◆ **Texto fornecido**:
───

JUCA TIGRE
Por Nilo Dias
Entre os caudilhos maragatos de 1893,
não se pode esquecer o coronel José Serafim de Castilhos, conhecido na paz e na
guerra pelo apelido de "Juca Tigre". Era um gaúcho de São Gabriel,
violento na ação, mas acessível aos sentimentos de generosidade.
"José Serafim de Castilhos, nasceu
a 24 de maio de 1844, na cidade de São Gabriel, um dos mais tradicionais
municípios da Campanha rio-grandense. Seus pais, porém, eram ainda mais
fronteiriços, sendo de origem da cidade de Uruguaiana. Constantino e Francisca
Xavier de Castilhos parecem ter vivido a maturidade da relação por volta dos
meados do século, assim como viveram as consequências imediatas do ciclo
Farroupilha.
Conforme artigo publicado de uma de suas
filhas, a alcunha de "Juca Tigre" teria sido recebida por José
Serafim de Castilhos ainda no colégio da cidade quando cursava as primeiras
letras. Isso afasta qualquer analogia do apelido com os acontecimentos de que
foi protagonista no desenrolar da Revolução Federalista.
Apesar da quase nula documentação a
respeito da infância dos caudilhos maragatos, parece não haver dúvidas quanto
ao aspecto invariável da vida de infância numa sociedade pastoril. A geração em
que nasceu "Juca Tigre", cresceu no limbo da tradição oral dos fatos
e "causos" da Guerra dos Farrapos e das lutas com os platinos.
Filho de proprietários rurais, com
terras e gado na planicie gabrielense, a infância de "Juca Tigre"
equivale a linhagem dos homens descendentes da elite pastoril rio-grandense.
Recebia as primeiras letras em casa e ingressava em colégio na cidade para
seguir estudos mais avançados, conforme o grau de riqueza da família.

───

◆ **O que se pede**:
1. Reproduza o trecho do texto sobre Juca Tigre que começa em "Conforme artigo publicado" e termina em "elite pastoril rio-grandense.".
2. Transcreva sem alterações as linhas das entradas, começando no início delas e terminando na linha que contém "This screenshot has height=786, width=1453.".
As entradas não têm relação com o texto sobre Juca Tigre.

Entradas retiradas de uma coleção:

───

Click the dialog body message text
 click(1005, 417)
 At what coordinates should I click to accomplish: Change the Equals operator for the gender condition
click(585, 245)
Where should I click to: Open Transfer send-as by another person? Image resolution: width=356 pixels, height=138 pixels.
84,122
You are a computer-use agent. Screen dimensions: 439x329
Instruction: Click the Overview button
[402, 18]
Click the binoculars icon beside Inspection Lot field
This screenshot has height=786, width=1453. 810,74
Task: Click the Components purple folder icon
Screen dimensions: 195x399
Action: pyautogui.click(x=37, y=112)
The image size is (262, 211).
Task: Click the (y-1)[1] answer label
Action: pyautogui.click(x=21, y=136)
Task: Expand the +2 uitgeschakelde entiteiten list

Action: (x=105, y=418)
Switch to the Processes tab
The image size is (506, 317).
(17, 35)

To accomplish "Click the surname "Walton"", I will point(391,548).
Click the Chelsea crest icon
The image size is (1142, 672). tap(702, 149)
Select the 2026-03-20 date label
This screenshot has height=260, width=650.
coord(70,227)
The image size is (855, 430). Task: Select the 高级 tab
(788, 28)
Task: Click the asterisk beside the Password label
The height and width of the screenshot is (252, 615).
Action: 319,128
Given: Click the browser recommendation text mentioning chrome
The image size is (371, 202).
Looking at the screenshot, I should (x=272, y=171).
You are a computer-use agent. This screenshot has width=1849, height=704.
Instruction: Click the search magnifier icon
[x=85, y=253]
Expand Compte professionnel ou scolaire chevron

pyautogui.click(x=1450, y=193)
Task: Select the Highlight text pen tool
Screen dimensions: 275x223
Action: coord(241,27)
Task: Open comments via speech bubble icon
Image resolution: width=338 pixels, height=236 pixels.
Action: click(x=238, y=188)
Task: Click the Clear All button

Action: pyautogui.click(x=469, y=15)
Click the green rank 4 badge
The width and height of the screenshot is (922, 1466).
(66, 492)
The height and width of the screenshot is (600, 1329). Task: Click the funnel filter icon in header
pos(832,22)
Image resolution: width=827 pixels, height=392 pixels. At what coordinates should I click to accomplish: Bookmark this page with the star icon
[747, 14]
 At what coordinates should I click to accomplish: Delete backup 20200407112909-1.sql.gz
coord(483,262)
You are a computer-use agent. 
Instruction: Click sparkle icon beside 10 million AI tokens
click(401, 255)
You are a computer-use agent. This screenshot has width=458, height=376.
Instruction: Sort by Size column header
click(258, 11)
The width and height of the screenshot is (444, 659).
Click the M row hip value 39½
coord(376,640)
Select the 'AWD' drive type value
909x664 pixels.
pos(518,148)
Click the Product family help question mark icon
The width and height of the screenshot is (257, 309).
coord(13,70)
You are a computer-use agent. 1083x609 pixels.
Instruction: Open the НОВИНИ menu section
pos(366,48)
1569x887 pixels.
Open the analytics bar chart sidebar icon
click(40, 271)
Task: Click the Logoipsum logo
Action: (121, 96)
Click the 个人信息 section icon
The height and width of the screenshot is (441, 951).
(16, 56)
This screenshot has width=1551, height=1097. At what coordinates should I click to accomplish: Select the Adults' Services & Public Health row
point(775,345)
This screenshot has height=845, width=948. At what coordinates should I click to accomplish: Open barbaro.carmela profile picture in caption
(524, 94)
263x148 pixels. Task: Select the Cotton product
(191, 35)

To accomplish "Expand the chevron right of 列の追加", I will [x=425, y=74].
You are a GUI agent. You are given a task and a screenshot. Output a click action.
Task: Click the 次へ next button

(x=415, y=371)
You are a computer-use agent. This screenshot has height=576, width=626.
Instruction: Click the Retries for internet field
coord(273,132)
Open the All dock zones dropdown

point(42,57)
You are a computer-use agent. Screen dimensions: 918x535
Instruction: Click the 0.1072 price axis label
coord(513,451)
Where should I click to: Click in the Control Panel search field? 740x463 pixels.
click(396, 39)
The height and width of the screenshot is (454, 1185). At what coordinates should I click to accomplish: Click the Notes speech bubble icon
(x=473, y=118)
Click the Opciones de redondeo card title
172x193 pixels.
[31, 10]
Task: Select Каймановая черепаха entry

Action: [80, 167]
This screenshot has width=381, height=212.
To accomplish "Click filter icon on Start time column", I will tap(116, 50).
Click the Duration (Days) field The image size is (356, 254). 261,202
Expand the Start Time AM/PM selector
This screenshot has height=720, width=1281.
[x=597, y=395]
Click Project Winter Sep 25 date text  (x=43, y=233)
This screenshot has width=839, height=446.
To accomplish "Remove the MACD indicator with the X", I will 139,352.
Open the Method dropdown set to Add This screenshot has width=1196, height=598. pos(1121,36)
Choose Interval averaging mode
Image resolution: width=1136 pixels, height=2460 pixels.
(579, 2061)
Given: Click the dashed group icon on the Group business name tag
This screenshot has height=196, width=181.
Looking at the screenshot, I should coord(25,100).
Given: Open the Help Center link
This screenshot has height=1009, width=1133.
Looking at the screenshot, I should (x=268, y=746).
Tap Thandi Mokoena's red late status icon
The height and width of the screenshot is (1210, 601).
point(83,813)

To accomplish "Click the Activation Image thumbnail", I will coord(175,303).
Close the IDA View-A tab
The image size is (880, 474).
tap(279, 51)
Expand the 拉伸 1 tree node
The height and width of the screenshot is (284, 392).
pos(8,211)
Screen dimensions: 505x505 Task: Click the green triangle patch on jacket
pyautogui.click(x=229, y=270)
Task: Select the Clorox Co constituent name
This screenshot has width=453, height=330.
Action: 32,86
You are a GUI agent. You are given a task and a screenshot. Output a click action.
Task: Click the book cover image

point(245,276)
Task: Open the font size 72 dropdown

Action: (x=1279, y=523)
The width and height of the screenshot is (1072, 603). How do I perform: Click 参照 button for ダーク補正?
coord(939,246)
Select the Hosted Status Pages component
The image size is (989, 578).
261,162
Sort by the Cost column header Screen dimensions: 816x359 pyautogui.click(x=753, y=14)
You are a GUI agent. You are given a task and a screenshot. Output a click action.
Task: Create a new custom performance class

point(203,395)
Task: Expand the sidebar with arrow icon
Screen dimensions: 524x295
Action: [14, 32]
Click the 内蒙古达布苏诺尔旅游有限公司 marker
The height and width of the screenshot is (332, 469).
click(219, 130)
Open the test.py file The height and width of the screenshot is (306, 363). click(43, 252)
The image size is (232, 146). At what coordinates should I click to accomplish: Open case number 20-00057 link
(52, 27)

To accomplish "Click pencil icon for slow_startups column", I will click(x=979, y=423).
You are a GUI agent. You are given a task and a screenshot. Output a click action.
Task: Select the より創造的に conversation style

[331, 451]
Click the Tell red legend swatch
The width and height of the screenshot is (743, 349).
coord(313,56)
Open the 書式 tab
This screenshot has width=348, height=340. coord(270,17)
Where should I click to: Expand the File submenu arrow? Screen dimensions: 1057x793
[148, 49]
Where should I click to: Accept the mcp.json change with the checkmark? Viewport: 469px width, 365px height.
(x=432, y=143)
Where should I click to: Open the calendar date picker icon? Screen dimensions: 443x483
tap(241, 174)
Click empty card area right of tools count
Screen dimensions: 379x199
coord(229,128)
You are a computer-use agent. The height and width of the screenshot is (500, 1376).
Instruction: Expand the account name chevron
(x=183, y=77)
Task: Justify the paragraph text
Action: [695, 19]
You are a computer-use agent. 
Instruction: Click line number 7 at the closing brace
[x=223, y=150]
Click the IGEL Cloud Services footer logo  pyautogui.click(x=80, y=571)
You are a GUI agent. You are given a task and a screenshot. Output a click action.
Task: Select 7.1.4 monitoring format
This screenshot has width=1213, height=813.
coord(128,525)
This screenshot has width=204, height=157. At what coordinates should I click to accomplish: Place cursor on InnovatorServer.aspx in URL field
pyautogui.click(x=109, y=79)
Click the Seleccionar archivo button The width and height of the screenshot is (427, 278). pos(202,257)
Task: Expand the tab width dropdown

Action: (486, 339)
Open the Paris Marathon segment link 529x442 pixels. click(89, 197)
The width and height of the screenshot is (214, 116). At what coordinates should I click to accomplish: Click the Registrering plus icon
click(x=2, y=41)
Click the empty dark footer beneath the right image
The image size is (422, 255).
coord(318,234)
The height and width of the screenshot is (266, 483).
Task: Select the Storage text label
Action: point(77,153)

───

◆ **Respostas**:
1.
Conforme artigo publicado de uma de suas
filhas, a alcunha de "Juca Tigre" teria sido recebida por José
Serafim de Castilhos ainda no colégio da cidade quando cursava as primeiras
letras. Isso afasta qualquer analogia do apelido com os acontecimentos de que
foi protagonista no desenrolar da Revolução Federalista.
Apesar da quase nula documentação a
respeito da infância dos caudilhos maragatos, parece não haver dúvidas quanto
ao aspecto invariável da vida de infância numa sociedade pastoril. A geração em
que nasceu "Juca Tigre", cresceu no limbo da tradição oral dos fatos
e "causos" da Guerra dos Farrapos e das lutas com os platinos.
Filho de proprietários rurais, com
terras e gado na planicie gabrielense, a infância de "Juca Tigre"
equivale a linhagem dos homens descendentes da elite pastoril rio-grandense.

2.
Click the dialog body message text
 click(1005, 417)
 At what coordinates should I click to accomplish: Change the Equals operator for the gender condition
click(585, 245)
Where should I click to: Open Transfer send-as by another person? Image resolution: width=356 pixels, height=138 pixels.
84,122
You are a computer-use agent. Screen dimensions: 439x329
Instruction: Click the Overview button
[402, 18]
Click the binoculars icon beside Inspection Lot field
This screenshot has height=786, width=1453. 810,74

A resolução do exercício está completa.